Friday, June 27, 2014

Culture news: Naming the behavior - The rationalization of sodomy

Matthew Franck has written a review of Robert R. Reilly's book Making  Gay Okay: How Rationalizing Homosexual Behavior Is Changing Everything.  He notes the Reilly focuses on the behavior of sodomy and the manner in which this behavior runs counter to the procreative character of sex.  He writes:

Reilly’s insistence on the centrality of the act of sodomy to our culture war over marriage and sexuality is bound to be off-putting even to some readers inclined to his overall view. He has multiple chapter titles beginning “Sodomy and . . . ,” and he refers throughout the book to “sodomitical relationships.” But this blunt and fearless way of arguing only illustrates the Nietzschean “transvaluation of values” our society has undergone. It is now widely considered a violation of the norms of decency in civil discourse to remind people publicly of what were only a generation ago the norms of decency in private behavior as well as public life.

Reilly is right, however, to be tough and unyielding on this point. His touchstone is nature, and his argument is that nature has equipped men and women to enter into one-flesh unions that are both unitive and procreative (here he might have usefully referred to a book powerfully supporting his view, What Is Marriage?). We human beings have a nature both sexual and rational, and our flourishing and happiness cannot be achieved except in accord with our nature.
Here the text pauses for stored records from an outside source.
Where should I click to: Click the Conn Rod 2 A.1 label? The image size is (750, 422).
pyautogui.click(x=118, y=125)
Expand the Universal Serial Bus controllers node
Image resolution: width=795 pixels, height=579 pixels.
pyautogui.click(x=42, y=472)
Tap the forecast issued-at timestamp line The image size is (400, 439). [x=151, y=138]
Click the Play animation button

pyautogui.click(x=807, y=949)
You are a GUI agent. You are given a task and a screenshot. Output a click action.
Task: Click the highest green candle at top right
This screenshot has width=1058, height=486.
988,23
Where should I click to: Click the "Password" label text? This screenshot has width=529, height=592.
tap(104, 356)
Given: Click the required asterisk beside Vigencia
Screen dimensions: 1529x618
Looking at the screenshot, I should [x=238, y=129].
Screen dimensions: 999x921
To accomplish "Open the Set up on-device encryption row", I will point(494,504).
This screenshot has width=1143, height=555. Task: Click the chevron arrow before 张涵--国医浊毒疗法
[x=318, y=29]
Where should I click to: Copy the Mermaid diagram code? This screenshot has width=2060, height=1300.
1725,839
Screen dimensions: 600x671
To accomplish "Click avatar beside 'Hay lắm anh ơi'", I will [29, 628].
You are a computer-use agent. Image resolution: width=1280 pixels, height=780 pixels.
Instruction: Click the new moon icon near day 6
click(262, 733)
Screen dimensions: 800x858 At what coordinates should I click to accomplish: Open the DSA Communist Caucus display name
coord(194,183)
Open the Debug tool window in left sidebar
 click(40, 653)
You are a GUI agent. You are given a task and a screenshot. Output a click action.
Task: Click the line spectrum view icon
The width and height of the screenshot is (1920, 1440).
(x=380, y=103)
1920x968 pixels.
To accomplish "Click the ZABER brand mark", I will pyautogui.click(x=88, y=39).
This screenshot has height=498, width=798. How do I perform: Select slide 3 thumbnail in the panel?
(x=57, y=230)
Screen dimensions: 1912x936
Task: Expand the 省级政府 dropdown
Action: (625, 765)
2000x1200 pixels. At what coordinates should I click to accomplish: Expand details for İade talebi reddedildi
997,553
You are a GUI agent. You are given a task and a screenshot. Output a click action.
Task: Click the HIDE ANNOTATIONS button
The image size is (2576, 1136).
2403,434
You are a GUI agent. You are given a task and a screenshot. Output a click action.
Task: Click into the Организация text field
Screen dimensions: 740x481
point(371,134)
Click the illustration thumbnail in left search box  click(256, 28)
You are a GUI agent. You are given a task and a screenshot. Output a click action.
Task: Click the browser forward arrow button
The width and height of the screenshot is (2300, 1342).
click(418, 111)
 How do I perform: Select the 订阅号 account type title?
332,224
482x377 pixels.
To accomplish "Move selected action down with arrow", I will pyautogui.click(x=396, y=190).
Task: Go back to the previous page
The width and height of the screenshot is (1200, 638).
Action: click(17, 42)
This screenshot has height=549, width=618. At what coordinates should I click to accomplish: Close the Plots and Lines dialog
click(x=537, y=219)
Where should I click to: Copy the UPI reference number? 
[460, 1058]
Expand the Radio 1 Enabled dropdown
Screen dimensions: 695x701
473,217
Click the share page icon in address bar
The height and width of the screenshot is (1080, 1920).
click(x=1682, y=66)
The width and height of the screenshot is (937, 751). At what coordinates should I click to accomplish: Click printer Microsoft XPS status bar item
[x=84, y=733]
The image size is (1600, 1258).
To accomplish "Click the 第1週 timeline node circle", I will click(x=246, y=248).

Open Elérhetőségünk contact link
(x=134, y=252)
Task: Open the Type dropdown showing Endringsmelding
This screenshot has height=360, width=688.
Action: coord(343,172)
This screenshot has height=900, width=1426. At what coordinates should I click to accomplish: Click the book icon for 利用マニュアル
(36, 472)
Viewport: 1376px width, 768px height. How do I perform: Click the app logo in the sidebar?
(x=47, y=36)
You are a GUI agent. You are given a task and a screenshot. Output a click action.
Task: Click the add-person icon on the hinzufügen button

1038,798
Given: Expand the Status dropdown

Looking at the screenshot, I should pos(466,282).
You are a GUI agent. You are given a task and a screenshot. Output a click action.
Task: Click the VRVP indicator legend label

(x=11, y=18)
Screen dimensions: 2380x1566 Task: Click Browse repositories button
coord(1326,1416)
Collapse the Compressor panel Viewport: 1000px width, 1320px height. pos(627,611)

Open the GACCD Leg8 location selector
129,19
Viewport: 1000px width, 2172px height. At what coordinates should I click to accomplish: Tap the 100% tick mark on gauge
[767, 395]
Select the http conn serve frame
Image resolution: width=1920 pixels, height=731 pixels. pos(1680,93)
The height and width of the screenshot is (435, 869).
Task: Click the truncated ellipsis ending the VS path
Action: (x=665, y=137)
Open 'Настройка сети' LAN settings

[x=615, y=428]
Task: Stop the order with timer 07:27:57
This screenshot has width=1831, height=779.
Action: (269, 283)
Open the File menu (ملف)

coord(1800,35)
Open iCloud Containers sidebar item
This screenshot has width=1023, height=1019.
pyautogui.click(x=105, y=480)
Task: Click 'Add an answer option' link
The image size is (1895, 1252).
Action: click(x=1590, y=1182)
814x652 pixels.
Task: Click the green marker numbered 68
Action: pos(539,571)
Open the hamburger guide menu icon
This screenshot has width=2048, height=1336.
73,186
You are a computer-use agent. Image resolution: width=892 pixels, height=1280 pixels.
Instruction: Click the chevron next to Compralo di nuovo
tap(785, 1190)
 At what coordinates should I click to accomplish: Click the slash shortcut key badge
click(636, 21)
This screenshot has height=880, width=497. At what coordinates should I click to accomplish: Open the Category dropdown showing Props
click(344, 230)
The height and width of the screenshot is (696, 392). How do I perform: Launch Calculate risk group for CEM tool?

What distinguishes some persons from others where “sexuality” is concerned is not a different nature, as though “heterosexual” and “homosexual” were distinct human types or “identities,” but different desires, propensities, and, finally, behaviors. The choice to engage in particular sexual behavior is a matter of free will about which moral judgments can be made. Reilly relentlessly stresses the question of behavior, asking whether we are willing to consider sexual behavior, like other behaviors, as properly governed by the ends of human nature and human flourishing. Thus also his insistence on naming the behavior that one side in the “sexuality” wars wants approval for, and that the other side would rather not think about or talk about.